Extracted records:
◇ ◇ ◇ ◇ ◇
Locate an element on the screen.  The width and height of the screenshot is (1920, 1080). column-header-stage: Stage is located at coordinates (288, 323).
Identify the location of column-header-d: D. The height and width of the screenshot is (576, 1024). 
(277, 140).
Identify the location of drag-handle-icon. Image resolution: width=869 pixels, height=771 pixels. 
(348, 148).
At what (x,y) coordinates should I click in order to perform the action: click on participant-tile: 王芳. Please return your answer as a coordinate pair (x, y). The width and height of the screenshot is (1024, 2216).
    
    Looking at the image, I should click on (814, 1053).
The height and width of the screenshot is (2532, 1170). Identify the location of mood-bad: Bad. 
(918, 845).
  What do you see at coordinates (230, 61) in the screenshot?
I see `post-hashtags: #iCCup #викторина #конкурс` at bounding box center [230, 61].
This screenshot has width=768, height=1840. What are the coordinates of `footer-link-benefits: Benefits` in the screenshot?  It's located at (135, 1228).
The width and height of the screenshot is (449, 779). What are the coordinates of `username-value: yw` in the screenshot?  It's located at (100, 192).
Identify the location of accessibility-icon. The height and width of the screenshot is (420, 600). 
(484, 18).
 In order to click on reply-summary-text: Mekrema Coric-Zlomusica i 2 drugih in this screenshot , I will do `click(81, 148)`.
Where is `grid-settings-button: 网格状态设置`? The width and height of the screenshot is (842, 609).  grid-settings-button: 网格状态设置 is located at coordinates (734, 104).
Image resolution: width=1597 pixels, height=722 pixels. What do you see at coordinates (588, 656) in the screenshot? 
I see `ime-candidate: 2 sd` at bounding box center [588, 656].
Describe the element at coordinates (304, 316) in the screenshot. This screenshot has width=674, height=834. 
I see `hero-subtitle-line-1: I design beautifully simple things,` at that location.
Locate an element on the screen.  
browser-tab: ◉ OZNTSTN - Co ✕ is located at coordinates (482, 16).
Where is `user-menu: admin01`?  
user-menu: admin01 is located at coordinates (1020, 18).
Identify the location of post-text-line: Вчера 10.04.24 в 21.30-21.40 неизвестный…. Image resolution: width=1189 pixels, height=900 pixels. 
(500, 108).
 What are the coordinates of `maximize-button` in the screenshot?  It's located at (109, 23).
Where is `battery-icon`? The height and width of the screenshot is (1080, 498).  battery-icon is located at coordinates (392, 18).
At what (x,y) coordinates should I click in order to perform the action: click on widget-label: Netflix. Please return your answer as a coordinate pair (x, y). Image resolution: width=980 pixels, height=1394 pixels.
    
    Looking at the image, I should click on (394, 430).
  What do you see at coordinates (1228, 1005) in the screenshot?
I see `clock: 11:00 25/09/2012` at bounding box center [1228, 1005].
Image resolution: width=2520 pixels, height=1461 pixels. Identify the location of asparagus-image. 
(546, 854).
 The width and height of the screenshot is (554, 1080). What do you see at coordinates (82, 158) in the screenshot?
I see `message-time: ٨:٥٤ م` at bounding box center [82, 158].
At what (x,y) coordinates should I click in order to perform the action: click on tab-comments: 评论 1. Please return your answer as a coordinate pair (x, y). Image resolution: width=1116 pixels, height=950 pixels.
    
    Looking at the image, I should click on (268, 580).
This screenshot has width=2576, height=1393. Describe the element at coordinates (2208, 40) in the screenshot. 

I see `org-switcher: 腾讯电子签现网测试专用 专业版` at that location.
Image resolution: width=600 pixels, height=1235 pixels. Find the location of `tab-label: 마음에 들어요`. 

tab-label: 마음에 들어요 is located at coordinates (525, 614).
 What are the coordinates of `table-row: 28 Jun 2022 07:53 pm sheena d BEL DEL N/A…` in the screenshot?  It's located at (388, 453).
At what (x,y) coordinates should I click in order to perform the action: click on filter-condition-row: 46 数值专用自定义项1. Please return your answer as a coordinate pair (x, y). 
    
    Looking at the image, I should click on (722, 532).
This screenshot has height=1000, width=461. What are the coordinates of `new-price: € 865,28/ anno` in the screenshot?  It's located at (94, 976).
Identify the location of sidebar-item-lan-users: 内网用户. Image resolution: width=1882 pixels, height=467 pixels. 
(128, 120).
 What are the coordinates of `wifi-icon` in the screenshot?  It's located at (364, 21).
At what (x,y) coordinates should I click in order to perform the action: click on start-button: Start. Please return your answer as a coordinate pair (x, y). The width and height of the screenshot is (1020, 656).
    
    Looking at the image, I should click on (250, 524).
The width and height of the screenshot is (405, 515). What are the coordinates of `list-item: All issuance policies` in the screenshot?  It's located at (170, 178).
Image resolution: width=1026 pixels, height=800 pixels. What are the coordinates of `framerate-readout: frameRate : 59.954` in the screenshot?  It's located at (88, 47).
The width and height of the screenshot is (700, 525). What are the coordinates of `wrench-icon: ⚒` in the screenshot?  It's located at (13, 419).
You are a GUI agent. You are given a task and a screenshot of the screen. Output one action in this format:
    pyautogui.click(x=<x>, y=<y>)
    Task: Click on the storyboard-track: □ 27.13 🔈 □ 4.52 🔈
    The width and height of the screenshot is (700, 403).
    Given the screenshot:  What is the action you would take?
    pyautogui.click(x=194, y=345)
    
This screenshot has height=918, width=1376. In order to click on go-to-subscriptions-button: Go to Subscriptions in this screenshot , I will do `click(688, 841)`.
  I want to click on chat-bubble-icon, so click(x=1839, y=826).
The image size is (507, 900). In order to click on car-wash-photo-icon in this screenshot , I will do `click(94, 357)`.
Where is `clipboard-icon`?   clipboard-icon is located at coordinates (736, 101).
◇ ◇ ◇ ◇ ◇
Return each line of the material above that contains the string "item". Letter case must match.

Identify the location of sidebar-item-lan-users: 内网用户. Image resolution: width=1882 pixels, height=467 pixels. 
The width and height of the screenshot is (405, 515). What are the coordinates of `list-item: All issuance policies` in the screenshot?  It's located at (170, 178).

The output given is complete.